To carry out its mission as the ”Single Source of Truth” for media, a DAM must be able to integrate with key applications within the information system.
An enterprise DAM is not an isolated island within the information system (IS). Just the opposite, as the “Single Source of Truth” for media management, it is an integral part of this IS and is therefore highly integrated with its main applications.
With respect to these systems, enterprise DAM is both a supplier and a consumer of information. Its integrability must be as strong as possible to guarantee the consistency of content (particularly for product information), its distribution (on the right frontals and channels) and its personalization. To do this, DAM relies on two key pillars: headless architecture and APIs.
The notion of “headless” architecture emerged in late 2018. Its boom is closely linked to the need to serve different front-end applications from a single back office: websites, mobile apps, screen networks, etc. Headless CMS emerged to address this omnichannel issue. Its characteristic? Where a “classic” CMS has a back office coupled with a web frontal (a content restoration interface), the headless CMS is similar to a back office with no front-end. While content is stored, organized and published in the back office, it is up to developers to design front-ends able to consume and display this content. This is why the headless CMS comes with a set of APIs able to present content. Such CMS can thus serve different front-ends developed using varied technologies.

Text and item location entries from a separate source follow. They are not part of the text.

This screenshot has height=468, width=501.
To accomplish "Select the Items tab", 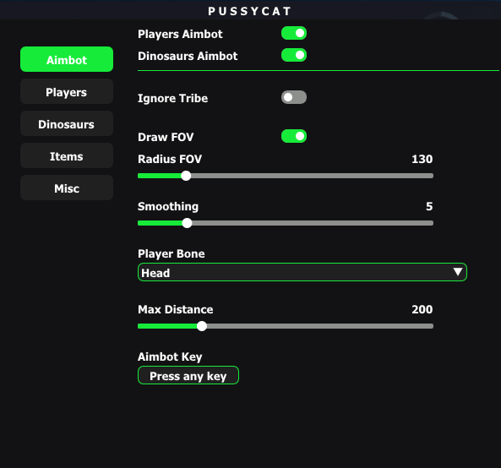I will coord(67,156).
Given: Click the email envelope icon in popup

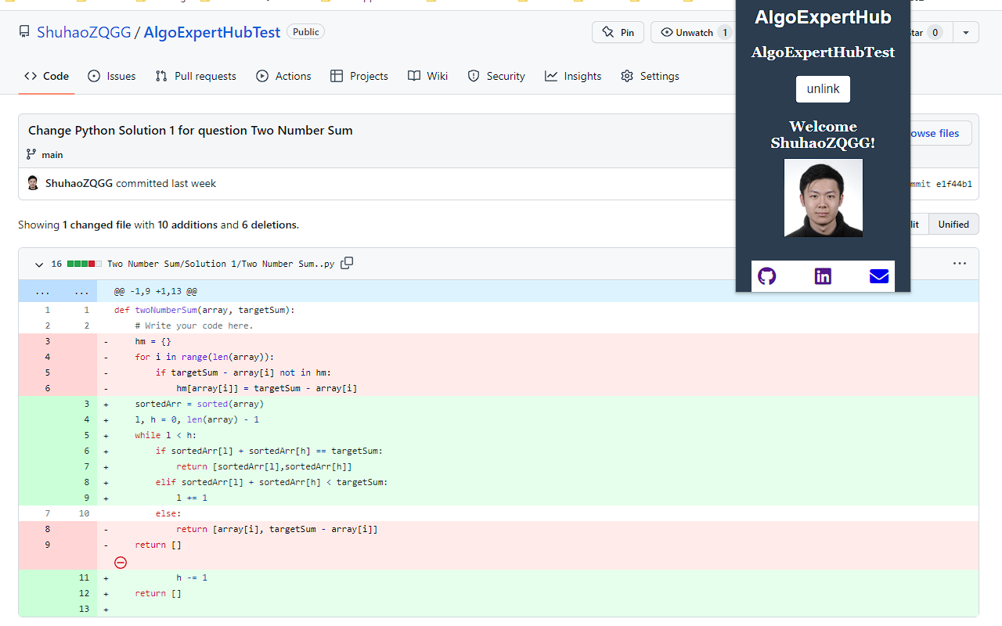Looking at the screenshot, I should [879, 276].
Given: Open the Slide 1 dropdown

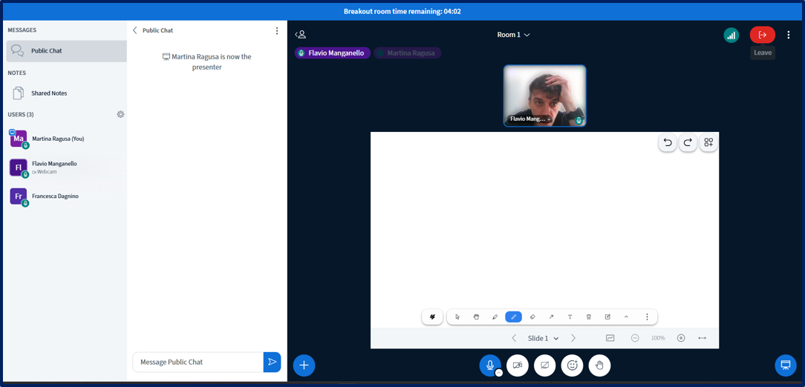Looking at the screenshot, I should click(543, 338).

While the distinction between coupled and headless still makes sense for CMS, it is not used as such for a Digital Asset Management solution. The reason is simple: the DAM is natively headless since its original mission is to make the content it hosts available to all channels. Those we know today and those, still yet unknown, that will be needed tomorrow. This implies a strong capacity to modify the formats of these contents, but also the capacity to deliver them in the best conditions.
Beware of shortcuts: integration of the DAM within a headless architecture doesn’t mean a plugin being available for one CMS or another. The plugin may appear to be an easy means to explore, from a CMS, the asset tree of a DAM, but it says nothing about the ability to really mobilize and deliver content of the Digital Asset Management solution.
The bottom line here is the richness of the API proposed by a DAM to invoke the “right” content. In other words: pass to the DAM the information needed to display a video in the right technical format (resolution, ratio, encoding, etc.) with the language used, with or without subtitles, etc. It is by offering such depth that the API can truly give substance to what we call Content as a Service (CaaS): the capacity to mobilize an asset with precise characteristics from any IS call point.
DAM also needs this depth of query-making via APIs for third-party applications. In fact, to best serve an eCommerce platform, for example, it is in DAM’s best interests to rely on product taxonomy (to classify and/or tag assets). This requires being able to request the PIM or the ERP to draw this information. The same applies to audience information: to be able to customize content for a client logged into a platform, the DAM must be able to retrieve key information (country, language, purchasing history, preferences, etc.) from a CRM or a CDP.
In other words, an enterprise DAM is also an integration platform: an environment allowing use of the APIs made available by other applications to better restore its contents via… its own APIs. An API producer and consumer within content architectures that are increasingly adopting the headless model. With a goal in sight: capitalize on content in order to better respond to the challenges of an omnichannel prospect and customer relationship.